[Start of section]

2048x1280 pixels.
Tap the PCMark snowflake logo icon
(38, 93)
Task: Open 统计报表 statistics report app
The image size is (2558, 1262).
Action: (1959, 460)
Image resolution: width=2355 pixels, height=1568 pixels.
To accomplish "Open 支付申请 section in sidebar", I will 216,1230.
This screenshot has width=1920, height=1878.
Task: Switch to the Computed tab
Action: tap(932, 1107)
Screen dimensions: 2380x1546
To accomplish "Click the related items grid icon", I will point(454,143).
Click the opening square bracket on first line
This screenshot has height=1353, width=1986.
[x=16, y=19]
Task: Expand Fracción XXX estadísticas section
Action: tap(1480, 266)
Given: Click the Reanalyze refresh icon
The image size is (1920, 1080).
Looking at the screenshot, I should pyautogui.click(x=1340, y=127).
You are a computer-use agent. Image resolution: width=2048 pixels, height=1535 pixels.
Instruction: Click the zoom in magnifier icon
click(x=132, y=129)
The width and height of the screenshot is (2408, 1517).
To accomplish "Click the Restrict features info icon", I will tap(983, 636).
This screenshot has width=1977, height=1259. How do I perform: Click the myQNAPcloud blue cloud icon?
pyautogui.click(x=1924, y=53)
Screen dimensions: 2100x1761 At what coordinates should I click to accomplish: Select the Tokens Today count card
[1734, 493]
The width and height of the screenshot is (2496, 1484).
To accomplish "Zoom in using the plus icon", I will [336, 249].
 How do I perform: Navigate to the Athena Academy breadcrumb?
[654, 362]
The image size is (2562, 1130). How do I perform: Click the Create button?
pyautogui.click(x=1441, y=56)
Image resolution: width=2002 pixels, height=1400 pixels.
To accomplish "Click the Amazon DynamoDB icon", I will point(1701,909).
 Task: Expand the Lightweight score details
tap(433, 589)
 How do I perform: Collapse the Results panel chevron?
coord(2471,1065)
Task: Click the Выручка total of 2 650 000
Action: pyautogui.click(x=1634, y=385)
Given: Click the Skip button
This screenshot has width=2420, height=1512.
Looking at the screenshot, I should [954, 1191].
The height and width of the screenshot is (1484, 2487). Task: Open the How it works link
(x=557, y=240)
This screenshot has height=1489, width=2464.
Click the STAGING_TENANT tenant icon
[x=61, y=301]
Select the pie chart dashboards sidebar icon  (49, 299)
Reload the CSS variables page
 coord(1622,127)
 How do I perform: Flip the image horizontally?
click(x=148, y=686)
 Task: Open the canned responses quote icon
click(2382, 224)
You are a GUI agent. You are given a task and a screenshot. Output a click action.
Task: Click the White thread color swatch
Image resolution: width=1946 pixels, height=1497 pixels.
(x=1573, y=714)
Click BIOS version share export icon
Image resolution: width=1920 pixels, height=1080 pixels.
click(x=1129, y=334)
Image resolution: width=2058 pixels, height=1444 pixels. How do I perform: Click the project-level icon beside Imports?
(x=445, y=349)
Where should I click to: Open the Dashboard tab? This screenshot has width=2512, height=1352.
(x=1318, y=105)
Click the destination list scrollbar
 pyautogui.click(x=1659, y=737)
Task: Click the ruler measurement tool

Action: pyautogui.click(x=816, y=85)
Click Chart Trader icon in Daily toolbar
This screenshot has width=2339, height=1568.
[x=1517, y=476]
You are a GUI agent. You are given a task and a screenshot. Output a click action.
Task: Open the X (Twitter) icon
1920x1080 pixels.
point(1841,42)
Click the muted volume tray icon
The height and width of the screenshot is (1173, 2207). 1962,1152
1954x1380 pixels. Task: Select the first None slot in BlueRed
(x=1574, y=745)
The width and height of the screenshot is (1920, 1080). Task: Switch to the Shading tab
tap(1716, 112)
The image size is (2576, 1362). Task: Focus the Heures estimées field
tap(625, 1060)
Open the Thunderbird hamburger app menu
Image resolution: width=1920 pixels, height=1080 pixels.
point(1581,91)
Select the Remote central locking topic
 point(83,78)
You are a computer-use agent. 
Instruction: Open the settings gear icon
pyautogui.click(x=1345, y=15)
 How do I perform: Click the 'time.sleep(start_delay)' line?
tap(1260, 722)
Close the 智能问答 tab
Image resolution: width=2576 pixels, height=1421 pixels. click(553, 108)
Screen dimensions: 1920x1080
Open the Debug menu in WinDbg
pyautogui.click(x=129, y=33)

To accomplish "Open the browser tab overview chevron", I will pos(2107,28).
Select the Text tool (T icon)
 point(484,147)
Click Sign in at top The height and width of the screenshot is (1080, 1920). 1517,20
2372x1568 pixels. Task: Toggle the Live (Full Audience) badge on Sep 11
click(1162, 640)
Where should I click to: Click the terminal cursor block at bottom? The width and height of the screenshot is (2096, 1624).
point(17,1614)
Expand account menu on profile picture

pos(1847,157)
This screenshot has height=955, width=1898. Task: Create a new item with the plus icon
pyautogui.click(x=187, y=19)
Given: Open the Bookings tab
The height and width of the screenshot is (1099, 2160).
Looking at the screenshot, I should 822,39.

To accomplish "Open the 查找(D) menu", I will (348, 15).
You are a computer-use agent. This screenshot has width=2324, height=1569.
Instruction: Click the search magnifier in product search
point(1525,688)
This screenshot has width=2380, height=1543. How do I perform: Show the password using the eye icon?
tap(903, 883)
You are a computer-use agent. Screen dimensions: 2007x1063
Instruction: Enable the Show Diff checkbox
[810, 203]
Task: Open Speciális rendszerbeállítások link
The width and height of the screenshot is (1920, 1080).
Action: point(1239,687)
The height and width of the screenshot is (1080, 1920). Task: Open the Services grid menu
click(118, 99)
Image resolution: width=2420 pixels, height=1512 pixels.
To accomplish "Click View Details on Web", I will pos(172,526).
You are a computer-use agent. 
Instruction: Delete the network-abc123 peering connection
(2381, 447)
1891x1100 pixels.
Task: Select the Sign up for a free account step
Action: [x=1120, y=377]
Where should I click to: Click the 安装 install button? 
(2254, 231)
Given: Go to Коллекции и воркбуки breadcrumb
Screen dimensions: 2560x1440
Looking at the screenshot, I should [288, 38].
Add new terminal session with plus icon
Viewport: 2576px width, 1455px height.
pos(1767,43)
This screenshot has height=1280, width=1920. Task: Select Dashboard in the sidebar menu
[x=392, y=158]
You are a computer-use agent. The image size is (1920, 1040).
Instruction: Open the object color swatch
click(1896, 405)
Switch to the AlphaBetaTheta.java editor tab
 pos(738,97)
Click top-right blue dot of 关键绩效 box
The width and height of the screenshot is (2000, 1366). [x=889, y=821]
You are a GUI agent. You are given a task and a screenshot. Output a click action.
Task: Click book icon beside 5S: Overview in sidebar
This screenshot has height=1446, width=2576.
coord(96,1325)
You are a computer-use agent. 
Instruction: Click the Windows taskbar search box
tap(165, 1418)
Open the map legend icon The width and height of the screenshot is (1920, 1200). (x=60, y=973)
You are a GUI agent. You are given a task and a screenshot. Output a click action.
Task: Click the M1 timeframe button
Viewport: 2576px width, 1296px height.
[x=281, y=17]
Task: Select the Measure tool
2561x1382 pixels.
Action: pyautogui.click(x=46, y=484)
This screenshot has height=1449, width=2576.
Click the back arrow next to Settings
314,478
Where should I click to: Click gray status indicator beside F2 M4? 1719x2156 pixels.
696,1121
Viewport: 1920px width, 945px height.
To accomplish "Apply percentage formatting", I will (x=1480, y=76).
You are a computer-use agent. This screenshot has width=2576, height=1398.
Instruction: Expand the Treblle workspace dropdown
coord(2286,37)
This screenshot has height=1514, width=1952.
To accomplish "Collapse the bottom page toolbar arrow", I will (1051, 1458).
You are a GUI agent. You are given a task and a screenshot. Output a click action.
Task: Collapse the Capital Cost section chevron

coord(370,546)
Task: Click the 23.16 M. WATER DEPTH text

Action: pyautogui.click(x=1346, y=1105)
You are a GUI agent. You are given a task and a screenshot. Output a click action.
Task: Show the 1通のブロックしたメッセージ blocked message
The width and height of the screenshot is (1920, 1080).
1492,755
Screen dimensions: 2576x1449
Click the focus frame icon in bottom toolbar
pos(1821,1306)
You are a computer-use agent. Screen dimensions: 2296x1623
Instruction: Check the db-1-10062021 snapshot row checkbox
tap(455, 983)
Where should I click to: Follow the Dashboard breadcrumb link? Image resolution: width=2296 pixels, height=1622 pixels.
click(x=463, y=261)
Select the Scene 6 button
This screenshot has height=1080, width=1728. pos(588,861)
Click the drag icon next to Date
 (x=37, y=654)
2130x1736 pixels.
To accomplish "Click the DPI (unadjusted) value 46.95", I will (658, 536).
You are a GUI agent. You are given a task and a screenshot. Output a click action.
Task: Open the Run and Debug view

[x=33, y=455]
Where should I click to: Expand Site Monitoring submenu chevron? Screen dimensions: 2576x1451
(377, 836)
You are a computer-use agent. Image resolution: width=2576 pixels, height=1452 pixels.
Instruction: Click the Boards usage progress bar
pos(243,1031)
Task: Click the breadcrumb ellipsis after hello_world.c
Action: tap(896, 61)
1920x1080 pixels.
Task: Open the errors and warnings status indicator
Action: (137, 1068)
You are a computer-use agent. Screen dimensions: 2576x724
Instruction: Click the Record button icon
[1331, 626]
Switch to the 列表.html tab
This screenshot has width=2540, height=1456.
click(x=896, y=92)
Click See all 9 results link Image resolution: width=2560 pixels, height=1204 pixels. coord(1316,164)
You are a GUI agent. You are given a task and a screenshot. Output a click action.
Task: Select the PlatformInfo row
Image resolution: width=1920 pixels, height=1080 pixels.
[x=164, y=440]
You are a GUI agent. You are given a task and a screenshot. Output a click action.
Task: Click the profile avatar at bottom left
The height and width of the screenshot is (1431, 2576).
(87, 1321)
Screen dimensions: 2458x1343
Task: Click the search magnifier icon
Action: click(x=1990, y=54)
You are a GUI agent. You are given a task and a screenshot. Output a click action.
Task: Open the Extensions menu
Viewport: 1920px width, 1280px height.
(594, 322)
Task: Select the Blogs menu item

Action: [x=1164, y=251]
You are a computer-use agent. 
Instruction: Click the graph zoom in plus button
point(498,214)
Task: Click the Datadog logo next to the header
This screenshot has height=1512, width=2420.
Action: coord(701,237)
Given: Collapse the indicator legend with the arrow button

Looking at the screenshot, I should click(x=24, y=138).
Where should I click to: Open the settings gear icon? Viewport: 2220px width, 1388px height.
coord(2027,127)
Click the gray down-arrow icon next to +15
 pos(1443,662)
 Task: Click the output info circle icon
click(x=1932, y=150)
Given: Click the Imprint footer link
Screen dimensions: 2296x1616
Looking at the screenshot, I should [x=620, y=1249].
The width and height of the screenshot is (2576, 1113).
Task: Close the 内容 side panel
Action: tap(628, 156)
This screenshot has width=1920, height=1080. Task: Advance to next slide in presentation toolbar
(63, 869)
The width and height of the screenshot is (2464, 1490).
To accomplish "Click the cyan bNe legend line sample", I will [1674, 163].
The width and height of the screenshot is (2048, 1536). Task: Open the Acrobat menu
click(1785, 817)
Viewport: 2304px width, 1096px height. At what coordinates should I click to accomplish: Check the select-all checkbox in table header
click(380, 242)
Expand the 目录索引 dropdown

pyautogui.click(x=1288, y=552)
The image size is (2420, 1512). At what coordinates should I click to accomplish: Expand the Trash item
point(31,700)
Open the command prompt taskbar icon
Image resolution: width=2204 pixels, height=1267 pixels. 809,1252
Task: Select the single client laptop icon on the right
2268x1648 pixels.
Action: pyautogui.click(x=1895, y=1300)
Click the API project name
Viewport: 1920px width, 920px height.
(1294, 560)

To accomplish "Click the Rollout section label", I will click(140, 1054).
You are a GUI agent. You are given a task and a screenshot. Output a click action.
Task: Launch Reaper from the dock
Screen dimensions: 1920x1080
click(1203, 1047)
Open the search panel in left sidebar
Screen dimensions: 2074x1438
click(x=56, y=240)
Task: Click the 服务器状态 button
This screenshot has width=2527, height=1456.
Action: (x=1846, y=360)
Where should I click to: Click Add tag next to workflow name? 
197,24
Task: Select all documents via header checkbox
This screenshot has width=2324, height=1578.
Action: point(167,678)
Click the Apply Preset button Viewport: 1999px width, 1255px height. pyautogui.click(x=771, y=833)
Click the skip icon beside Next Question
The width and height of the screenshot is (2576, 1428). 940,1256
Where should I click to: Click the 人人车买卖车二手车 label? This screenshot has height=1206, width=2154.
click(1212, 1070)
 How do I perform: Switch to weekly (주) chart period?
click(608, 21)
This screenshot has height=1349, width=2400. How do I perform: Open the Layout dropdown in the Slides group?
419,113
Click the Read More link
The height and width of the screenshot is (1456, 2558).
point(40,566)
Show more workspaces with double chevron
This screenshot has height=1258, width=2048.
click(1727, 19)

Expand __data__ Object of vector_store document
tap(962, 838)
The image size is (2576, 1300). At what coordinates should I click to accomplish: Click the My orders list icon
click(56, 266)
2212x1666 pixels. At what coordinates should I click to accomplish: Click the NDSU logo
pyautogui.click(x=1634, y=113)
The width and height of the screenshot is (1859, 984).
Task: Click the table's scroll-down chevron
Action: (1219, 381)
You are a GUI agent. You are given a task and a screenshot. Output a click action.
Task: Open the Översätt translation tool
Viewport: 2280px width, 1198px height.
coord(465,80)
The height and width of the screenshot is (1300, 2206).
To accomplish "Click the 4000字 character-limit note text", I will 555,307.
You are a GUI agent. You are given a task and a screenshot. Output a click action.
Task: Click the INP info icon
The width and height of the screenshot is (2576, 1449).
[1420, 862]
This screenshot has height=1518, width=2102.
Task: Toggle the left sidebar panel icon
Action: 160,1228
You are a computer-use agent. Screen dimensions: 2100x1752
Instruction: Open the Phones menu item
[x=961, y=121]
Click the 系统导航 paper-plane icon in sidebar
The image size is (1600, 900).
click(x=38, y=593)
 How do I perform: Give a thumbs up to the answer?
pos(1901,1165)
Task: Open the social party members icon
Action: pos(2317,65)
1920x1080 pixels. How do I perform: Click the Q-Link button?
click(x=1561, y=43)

[End of section]

Every line from the line containing "Given: Click the Imprint footer link" through the line containing "The width and height of the screenshot is (2464, 1490)." in the records above must be retyped exactly. Leave out the rest.

-- OUTPUT FOR THIS TASK --
Given: Click the Imprint footer link
Screen dimensions: 2296x1616
Looking at the screenshot, I should [x=620, y=1249].
The width and height of the screenshot is (2576, 1113).
Task: Close the 内容 side panel
Action: tap(628, 156)
This screenshot has width=1920, height=1080. Task: Advance to next slide in presentation toolbar
(63, 869)
The width and height of the screenshot is (2464, 1490).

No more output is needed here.